◆ TASK PROMPT ◆
Could you reproduce the lines below from the one with "Login (899, 14)" through the one with "[icon-social_instagram] (705, 948)"? Keep both ends and add nothing.

(Collection entries)

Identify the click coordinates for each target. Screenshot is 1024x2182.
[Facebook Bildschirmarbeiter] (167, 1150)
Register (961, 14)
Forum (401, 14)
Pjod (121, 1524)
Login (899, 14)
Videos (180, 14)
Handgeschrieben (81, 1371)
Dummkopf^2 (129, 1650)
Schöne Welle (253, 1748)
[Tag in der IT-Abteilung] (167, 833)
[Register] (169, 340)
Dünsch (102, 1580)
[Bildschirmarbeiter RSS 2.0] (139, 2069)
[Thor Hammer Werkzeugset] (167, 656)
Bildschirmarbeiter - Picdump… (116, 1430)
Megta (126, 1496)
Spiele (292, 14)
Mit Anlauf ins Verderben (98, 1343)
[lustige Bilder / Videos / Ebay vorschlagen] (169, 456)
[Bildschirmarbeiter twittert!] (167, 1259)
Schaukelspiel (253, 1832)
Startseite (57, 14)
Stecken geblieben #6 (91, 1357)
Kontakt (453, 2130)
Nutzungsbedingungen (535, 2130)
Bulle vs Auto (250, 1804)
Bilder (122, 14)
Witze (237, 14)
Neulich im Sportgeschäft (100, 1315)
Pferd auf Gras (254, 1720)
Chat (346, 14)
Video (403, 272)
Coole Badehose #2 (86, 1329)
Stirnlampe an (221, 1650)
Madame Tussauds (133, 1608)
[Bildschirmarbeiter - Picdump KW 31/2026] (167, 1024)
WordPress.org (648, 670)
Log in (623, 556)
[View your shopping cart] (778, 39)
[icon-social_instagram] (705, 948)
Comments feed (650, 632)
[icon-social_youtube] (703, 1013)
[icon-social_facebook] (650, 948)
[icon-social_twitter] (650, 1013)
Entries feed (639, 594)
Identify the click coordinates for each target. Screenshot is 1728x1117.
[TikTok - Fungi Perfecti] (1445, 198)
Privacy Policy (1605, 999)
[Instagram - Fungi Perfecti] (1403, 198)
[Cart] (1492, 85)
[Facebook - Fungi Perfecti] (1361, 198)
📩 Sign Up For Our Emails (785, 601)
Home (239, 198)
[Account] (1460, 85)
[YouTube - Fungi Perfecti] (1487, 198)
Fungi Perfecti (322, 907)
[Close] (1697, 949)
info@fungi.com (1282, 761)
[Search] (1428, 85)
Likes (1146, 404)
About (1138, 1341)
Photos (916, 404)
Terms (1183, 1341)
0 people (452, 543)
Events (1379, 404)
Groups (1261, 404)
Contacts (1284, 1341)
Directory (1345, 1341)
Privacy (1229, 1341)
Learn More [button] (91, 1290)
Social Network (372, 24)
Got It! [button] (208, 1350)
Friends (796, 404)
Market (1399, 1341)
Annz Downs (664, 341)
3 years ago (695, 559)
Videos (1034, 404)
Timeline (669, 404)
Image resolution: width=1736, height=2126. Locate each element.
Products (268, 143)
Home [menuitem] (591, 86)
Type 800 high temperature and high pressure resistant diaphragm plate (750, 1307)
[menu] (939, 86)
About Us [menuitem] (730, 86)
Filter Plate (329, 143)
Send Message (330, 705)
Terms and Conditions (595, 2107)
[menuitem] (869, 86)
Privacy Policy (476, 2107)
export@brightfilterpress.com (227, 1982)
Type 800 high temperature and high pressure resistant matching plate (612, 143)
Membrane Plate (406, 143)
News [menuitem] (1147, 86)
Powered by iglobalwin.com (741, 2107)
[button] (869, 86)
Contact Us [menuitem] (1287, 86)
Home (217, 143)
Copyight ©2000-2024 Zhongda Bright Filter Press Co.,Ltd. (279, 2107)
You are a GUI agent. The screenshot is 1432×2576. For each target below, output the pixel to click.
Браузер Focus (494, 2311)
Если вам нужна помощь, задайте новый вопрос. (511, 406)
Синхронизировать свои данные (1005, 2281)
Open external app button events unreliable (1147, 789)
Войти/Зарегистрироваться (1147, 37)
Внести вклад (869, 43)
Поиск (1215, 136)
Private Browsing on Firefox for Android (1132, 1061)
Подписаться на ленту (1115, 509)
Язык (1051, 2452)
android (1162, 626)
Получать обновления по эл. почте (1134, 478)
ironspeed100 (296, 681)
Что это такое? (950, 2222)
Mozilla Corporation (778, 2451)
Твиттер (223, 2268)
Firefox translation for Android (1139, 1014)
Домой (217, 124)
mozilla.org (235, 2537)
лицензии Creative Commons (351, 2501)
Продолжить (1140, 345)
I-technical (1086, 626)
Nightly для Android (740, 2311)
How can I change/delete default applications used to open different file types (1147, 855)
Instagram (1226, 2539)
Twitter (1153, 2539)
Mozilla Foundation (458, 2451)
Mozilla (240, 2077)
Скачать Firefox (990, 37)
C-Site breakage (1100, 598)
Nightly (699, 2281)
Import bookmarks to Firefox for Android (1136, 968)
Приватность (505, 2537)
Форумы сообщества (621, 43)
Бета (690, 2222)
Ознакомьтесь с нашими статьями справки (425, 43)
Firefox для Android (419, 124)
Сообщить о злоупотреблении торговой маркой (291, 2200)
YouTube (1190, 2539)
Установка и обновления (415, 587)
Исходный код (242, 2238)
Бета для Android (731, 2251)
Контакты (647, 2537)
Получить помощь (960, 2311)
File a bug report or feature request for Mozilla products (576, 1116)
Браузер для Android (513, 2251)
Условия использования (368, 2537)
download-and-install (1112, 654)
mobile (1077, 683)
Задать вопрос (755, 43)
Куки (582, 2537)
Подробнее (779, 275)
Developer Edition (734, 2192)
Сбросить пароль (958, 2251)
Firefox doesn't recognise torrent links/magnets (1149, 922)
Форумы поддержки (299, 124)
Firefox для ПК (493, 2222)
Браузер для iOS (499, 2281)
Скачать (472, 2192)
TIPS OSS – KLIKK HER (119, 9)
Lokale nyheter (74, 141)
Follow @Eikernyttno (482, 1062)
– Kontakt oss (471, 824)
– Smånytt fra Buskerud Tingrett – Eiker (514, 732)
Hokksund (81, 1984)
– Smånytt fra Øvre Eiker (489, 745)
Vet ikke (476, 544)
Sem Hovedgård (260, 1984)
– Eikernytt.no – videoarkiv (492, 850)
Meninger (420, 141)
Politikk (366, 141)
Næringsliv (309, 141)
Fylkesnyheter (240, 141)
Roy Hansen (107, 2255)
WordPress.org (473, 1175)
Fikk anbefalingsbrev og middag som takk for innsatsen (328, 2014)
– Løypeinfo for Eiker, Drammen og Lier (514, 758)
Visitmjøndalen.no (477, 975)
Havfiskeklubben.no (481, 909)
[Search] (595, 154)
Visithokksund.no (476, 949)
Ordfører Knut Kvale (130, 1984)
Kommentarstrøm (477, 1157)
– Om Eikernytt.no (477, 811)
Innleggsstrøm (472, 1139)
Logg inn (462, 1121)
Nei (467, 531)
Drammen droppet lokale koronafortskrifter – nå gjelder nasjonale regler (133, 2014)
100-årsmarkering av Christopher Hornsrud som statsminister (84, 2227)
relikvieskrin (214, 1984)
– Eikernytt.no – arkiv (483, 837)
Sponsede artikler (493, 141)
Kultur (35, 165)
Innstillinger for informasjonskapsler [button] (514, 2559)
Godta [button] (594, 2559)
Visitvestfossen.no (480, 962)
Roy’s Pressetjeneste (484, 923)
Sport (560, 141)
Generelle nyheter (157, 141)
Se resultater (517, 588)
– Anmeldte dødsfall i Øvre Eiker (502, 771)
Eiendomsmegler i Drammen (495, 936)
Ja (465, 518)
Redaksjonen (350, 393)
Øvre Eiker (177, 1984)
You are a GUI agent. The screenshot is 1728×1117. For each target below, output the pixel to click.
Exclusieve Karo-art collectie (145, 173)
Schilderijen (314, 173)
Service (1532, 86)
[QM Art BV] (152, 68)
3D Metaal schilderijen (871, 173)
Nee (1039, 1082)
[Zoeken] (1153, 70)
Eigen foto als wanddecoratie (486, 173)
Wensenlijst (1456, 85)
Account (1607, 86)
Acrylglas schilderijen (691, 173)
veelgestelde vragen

◆ SOLUTION BELOW ◆
Login (899, 14)
Videos (180, 14)
Handgeschrieben (81, 1371)
Dummkopf^2 (129, 1650)
Schöne Welle (253, 1748)
[Tag in der IT-Abteilung] (167, 833)
[Register] (169, 340)
Dünsch (102, 1580)
[Bildschirmarbeiter RSS 2.0] (139, 2069)
[Thor Hammer Werkzeugset] (167, 656)
Bildschirmarbeiter - Picdump… (116, 1430)
Megta (126, 1496)
Spiele (292, 14)
Mit Anlauf ins Verderben (98, 1343)
[lustige Bilder / Videos / Ebay vorschlagen] (169, 456)
[Bildschirmarbeiter twittert!] (167, 1259)
Schaukelspiel (253, 1832)
Startseite (57, 14)
Stecken geblieben #6 (91, 1357)
Kontakt (453, 2130)
Nutzungsbedingungen (535, 2130)
Bulle vs Auto (250, 1804)
Bilder (122, 14)
Witze (237, 14)
Neulich im Sportgeschäft (100, 1315)
Pferd auf Gras (254, 1720)
Chat (346, 14)
Video (403, 272)
Coole Badehose #2 (86, 1329)
Stirnlampe an (221, 1650)
Madame Tussauds (133, 1608)
[Bildschirmarbeiter - Picdump KW 31/2026] (167, 1024)
WordPress.org (648, 670)
Log in (623, 556)
[View your shopping cart] (778, 39)
[icon-social_instagram] (705, 948)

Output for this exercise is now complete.